The input:
· · · ·

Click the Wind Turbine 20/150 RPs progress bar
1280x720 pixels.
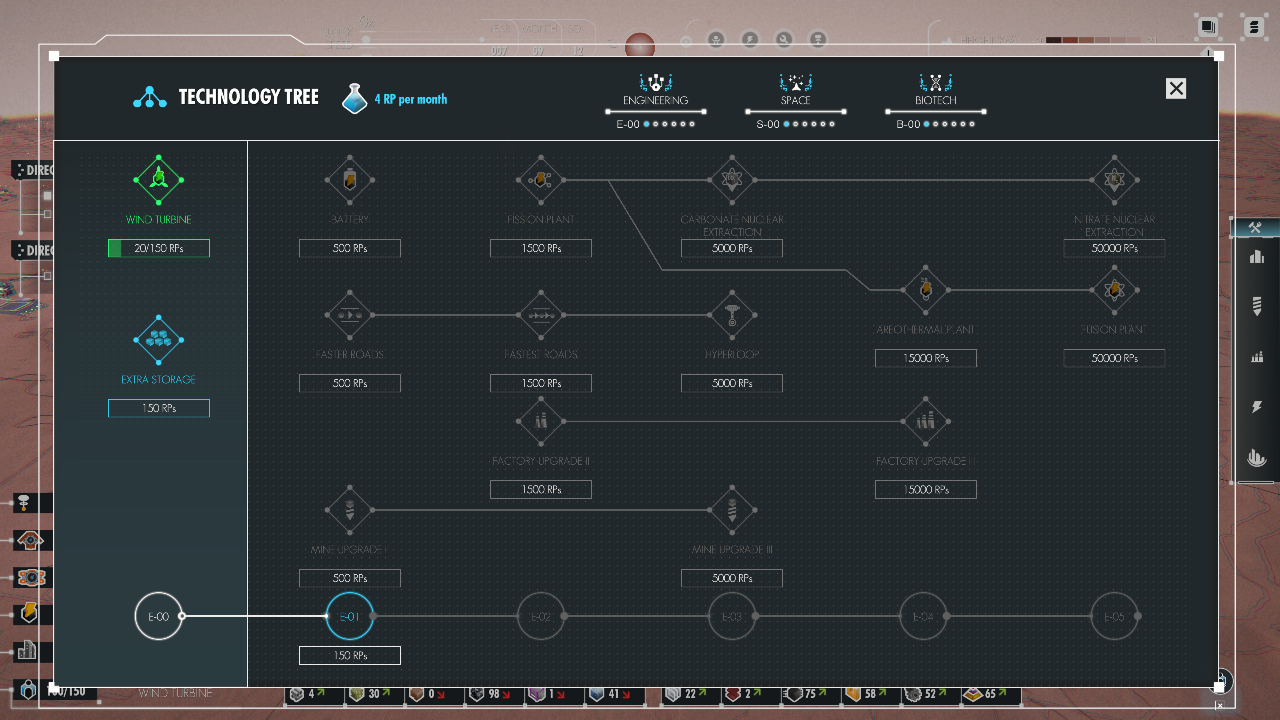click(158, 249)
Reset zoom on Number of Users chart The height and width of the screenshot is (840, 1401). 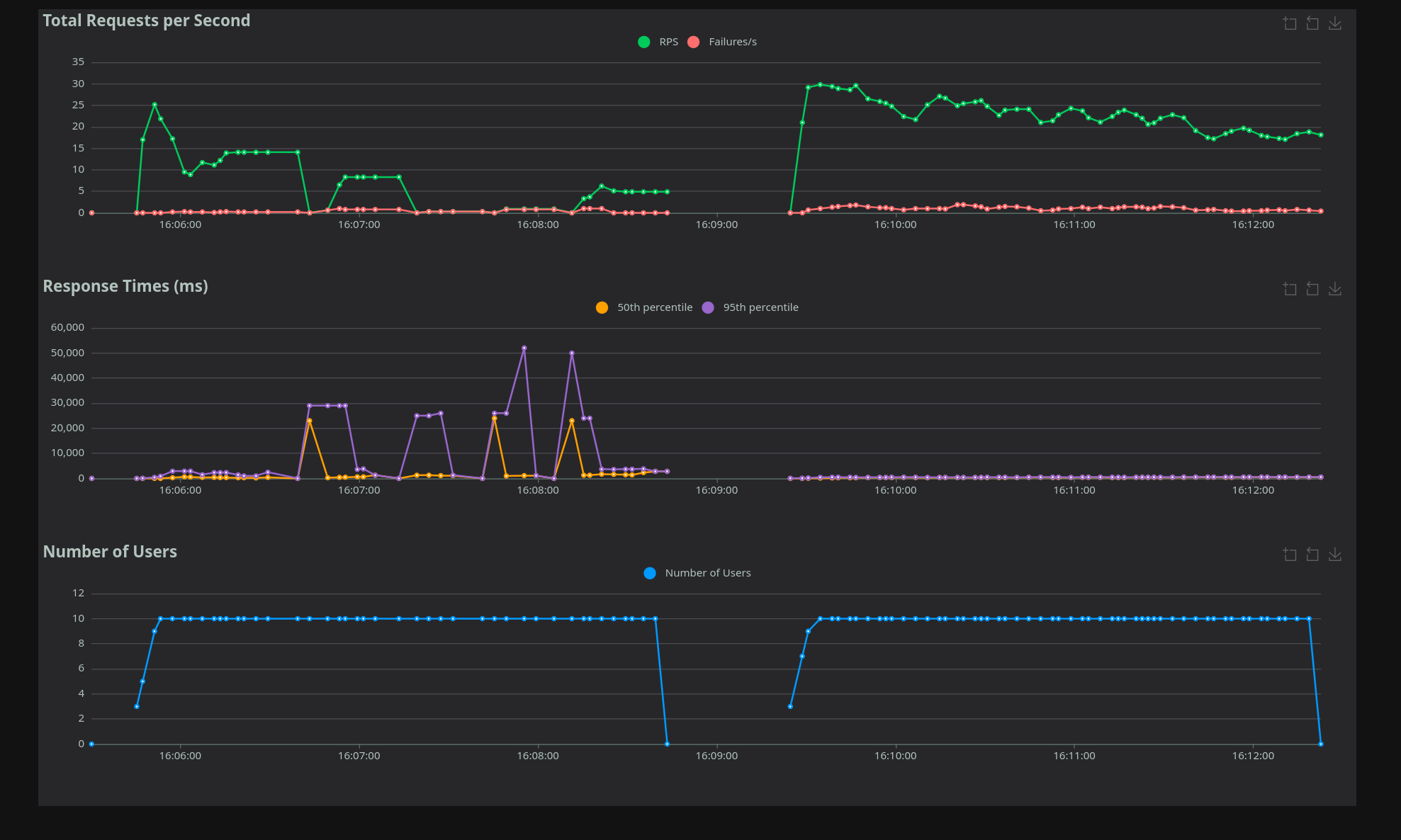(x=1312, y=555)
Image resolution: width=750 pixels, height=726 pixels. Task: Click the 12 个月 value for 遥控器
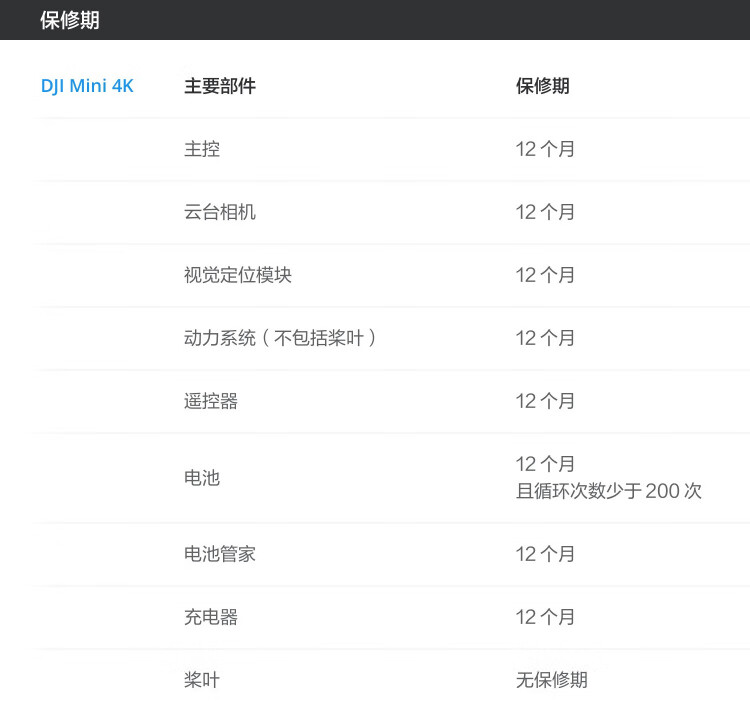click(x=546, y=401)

· · · ·

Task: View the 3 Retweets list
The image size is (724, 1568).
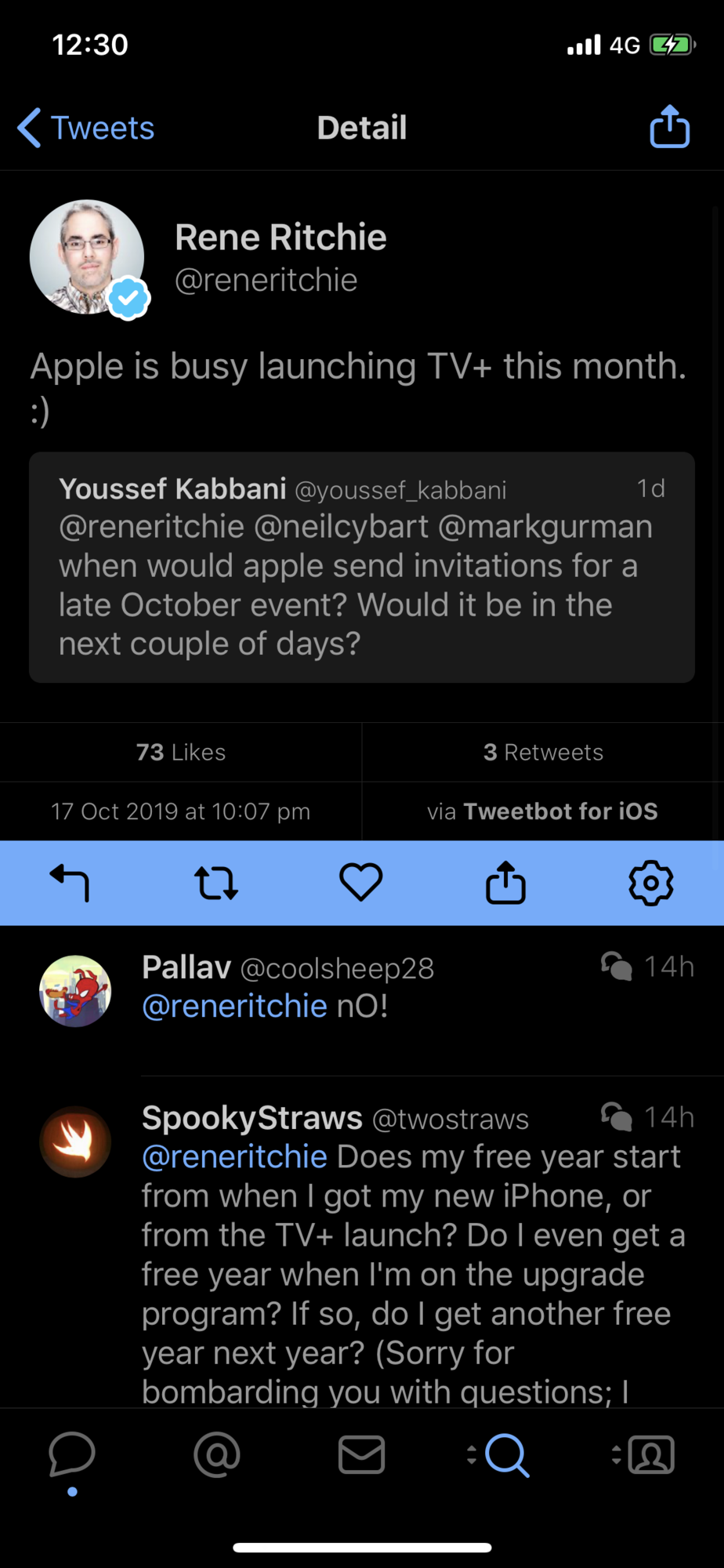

· · · ·

Work to complete:
Rewrite the entries from the line containing "Task: View the 3 Retweets list" through the line containing "The image size is (724, 1568).", replacing "Retweets" with "Likes" and leaving everything else unchanged.

Output for this task:
Task: View the 3 Likes list
The image size is (724, 1568).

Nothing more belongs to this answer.